Comedians reveal their most awkward onstage moments
FROM being pelted with chicken drumsticks to being harassed by drunks, some of Australia’s top comedians have had some very awkward moments on stage.
FROM being pelted with chicken drumsticks to being harassed by drunk fools, some of Australia’s top comedians have had some very awkward moments on stage.
With the Melbourne International Comedy Festival now in full swing (to be followed by the Sydney Comedy Festival in May), we asked some very funny people to relive some very awkward moments.
Here are the incidents they’d rather forget:
MEL BUTTLE
I’ve done some tough gigs, I’m from Brisbane so you’re always battling to be more interesting than the greyhound races and Keno.
The worst by far was on the Gold Coast, I was hosting and I’d only just started the night — I reckon I’d only done one or two jokes — and for reasons that are still a mystery to me, a woman in the crowd began yelling out, “my dad’s a wharfie”.
I tried to give her some attention, but no matter what I said she would reply with, “my dad’s a wharfie”. She was drunk, like really drunk, like Rugby League drunk. She eventually got out of her seat and approached the stage, she got right in my face and started screaming, “my dad’s a wharfie”.
I’d tried all my tricks and nothing was working and then a hero emerged from the crowd, an undercover police officer. He came up to the stage, put the heckler in an arm lock and took her outside. The gig was tough from then on. The audience were very subdued, but whenever I needed to win them back I would just say, “did I mention my dad’s a wharfie?”
STEEN RASKOPOULOS
There was a good one in Edinburgh last year. I was midway through a sketch and this guy stood up, walked up to the stage and said, “Sorry, I’m just going for a piss”. But he didn’t move. He just stood there on stage and then skolled the rest of his beer.
After a while he put the beer glass down and walked back to his seat, he didn’t even go to the bathroom. I don’t know if he was too pissed or if he thought he was helping out with the sketch. At the end of the show, the usher told me that the told guy had fallen asleep and they had to wake him up when my show was finished.

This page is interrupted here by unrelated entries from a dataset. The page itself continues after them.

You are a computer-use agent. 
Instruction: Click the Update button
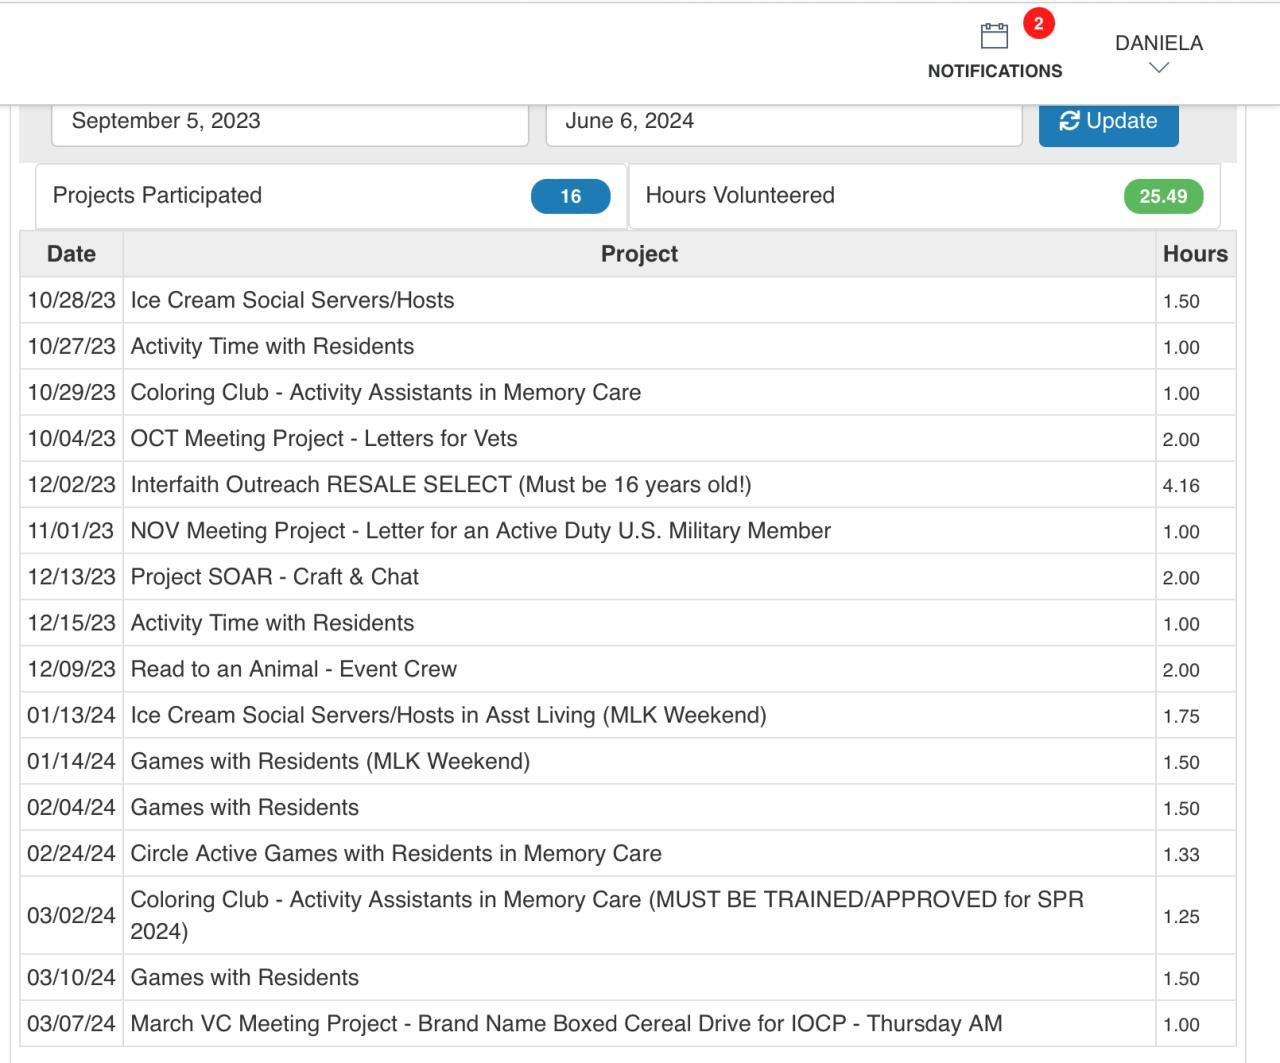click(x=1108, y=121)
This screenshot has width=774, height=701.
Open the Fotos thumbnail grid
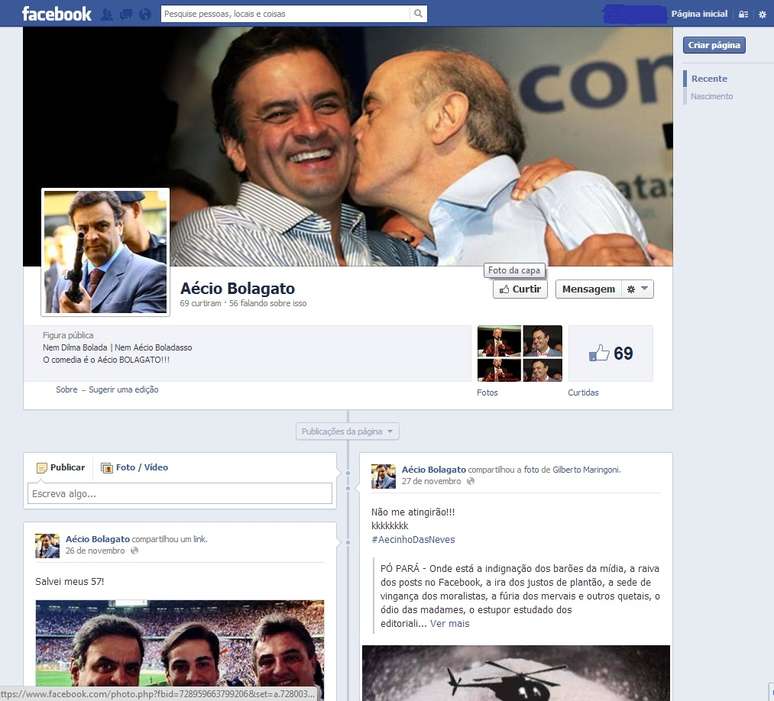tap(520, 353)
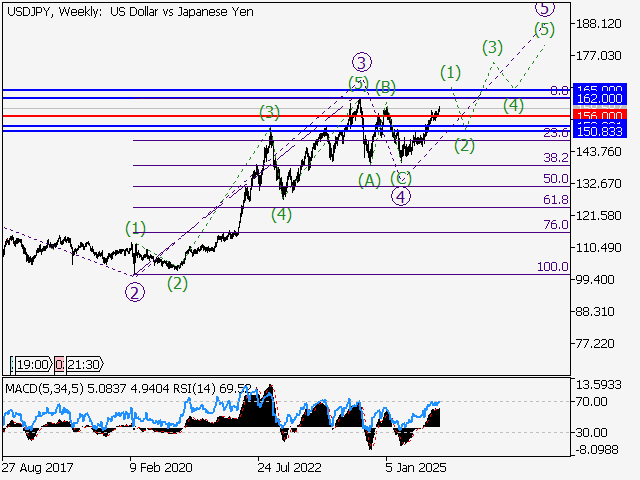Click the red 156.000 price level tag
Image resolution: width=640 pixels, height=480 pixels.
pos(599,116)
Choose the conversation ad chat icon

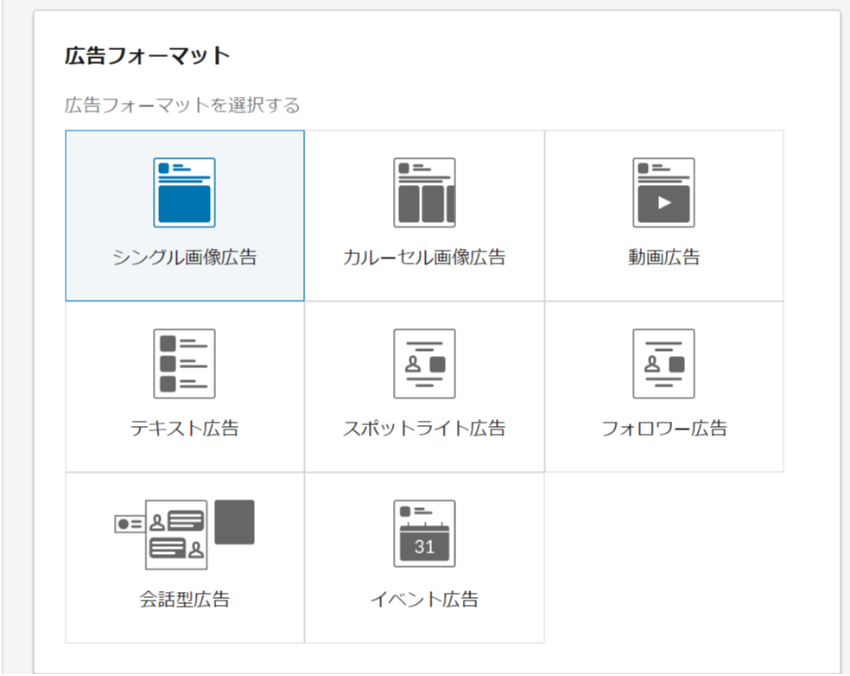[x=175, y=535]
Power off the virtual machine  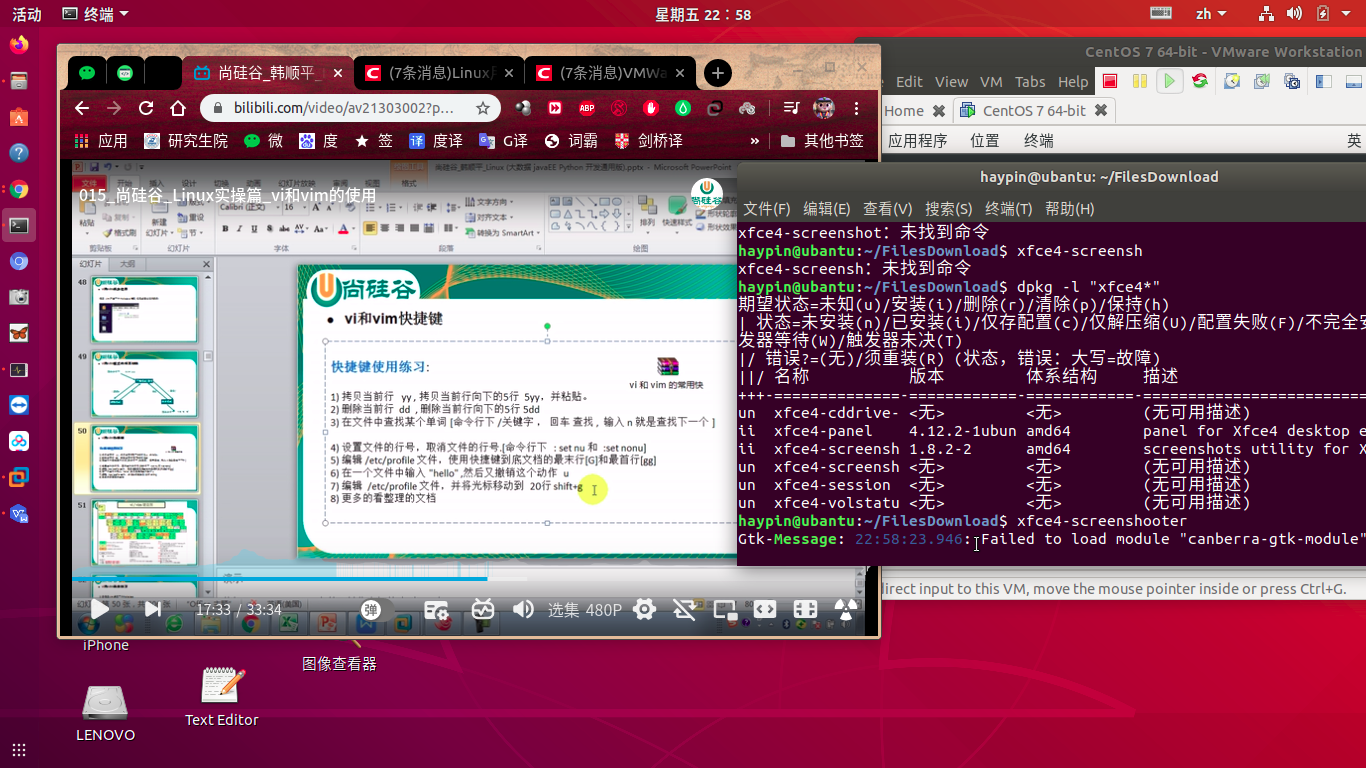click(x=1110, y=81)
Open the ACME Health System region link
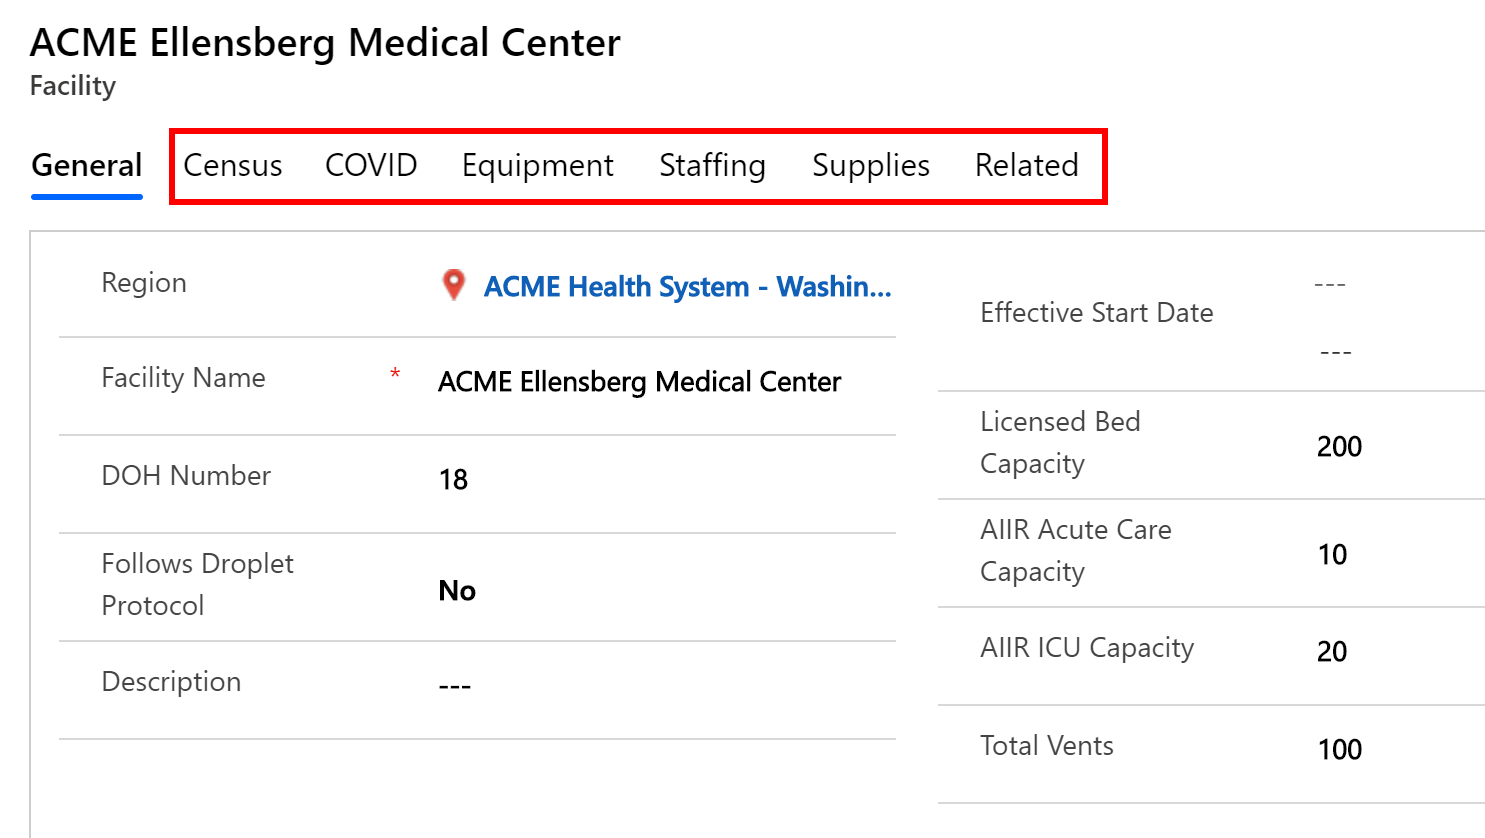Screen dimensions: 1485x838 click(x=687, y=287)
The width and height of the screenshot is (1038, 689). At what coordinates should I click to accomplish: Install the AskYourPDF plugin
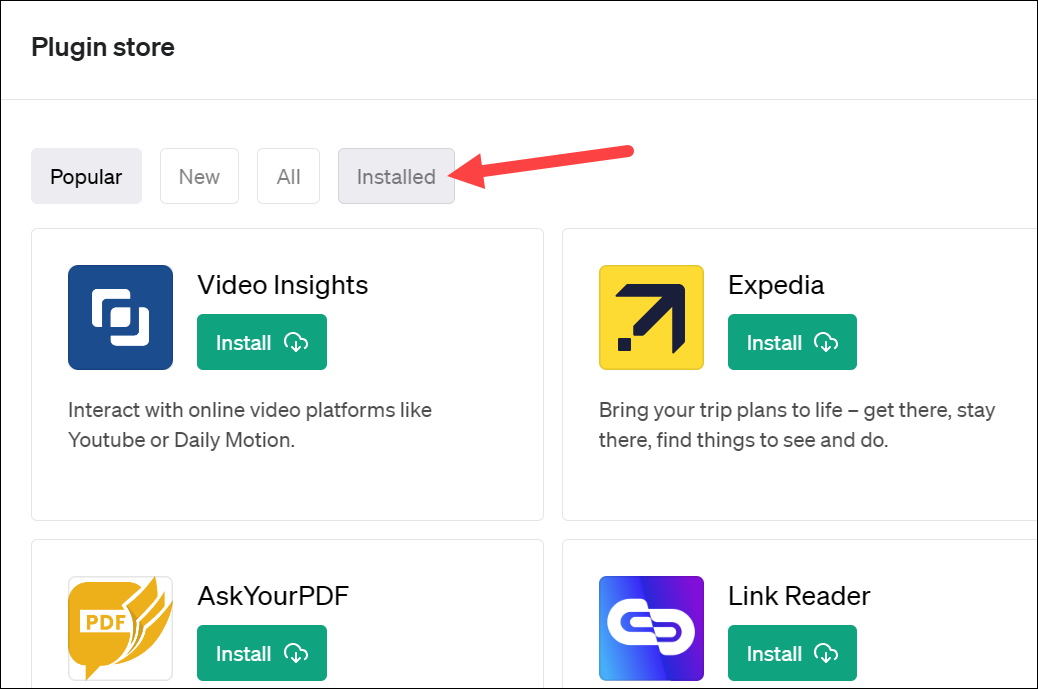click(262, 653)
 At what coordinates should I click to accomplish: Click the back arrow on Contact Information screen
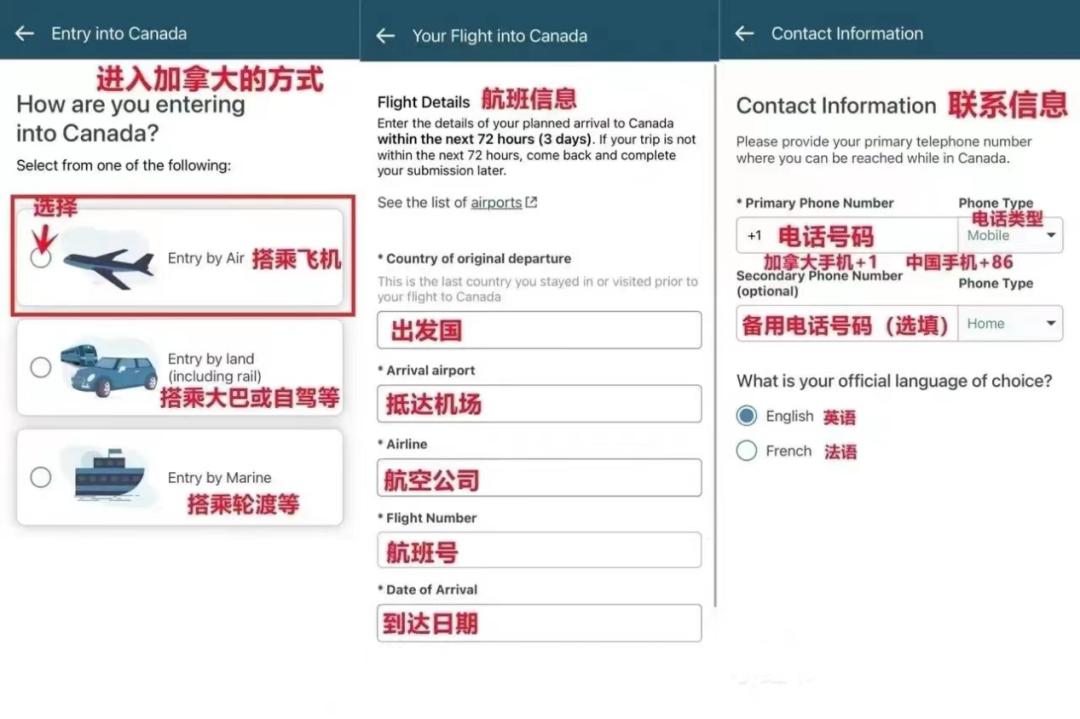745,32
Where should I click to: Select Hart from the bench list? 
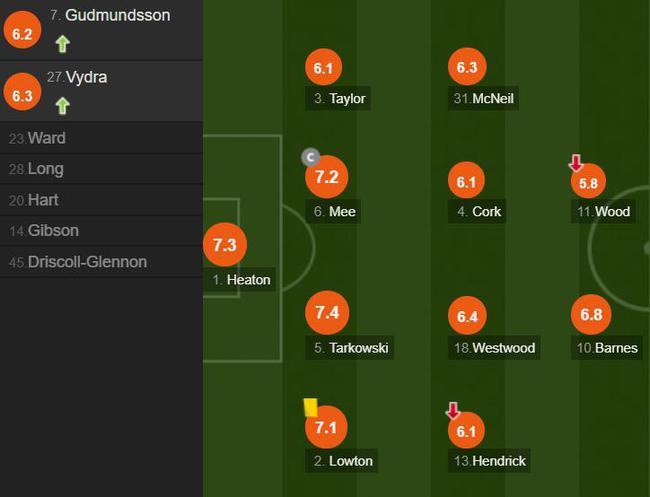coord(102,200)
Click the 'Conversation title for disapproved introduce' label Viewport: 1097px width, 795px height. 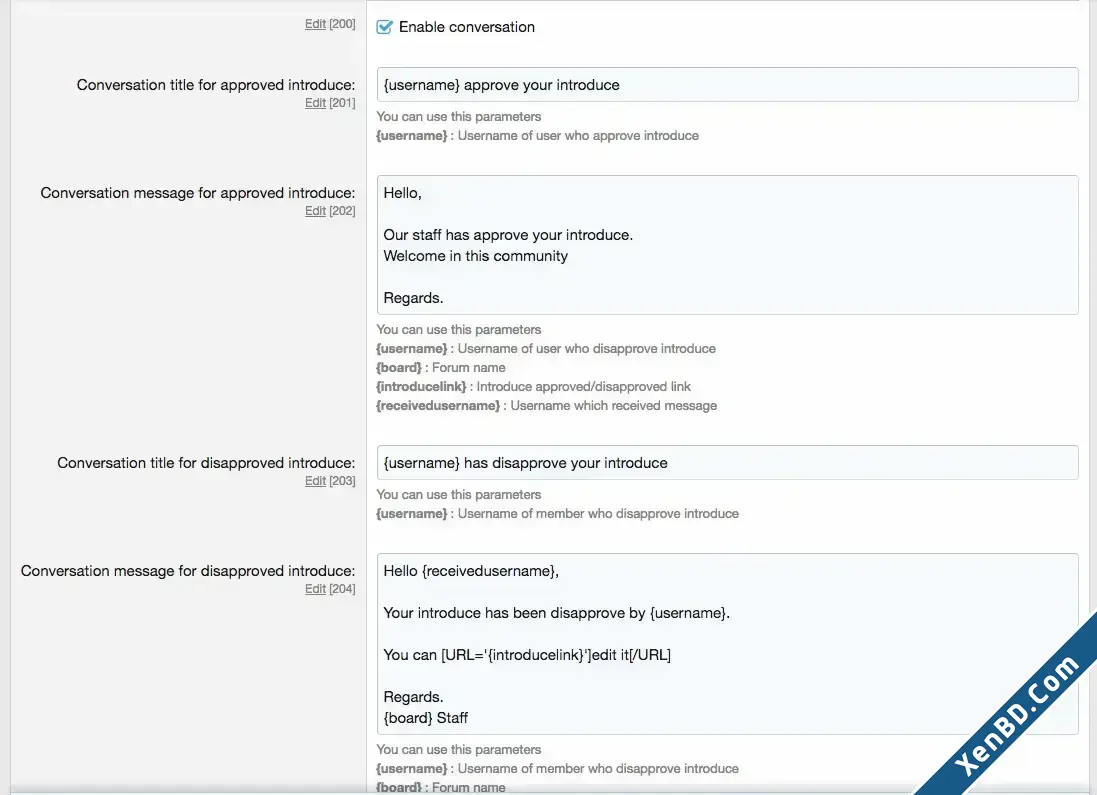click(206, 463)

As they were walking out, he apparently told the usher, “it was a great show, please tell Steen I really enjoyed myself”.
CAL WILSON
There have been a few awkward stage moments over the years. I’ve been heckled by a guide dog puppy and I had a guy at my festival show vomit over the row in front of him. I’ve done a corporate gig where we were pelted with chicken drumsticks by disgruntled chicken factory workers. My only regret with that one is that I didn’t manage to catch any drumsticks with my mouth.
My favourite heckling moment was seconds after I got onstage at a charity gig. I’d literally just started to say, “Good evening ladies and gen ...” when a guy yelled out, “Get off and put your mother on,” which I assume was some kind of backhanded compliment about me looking too young.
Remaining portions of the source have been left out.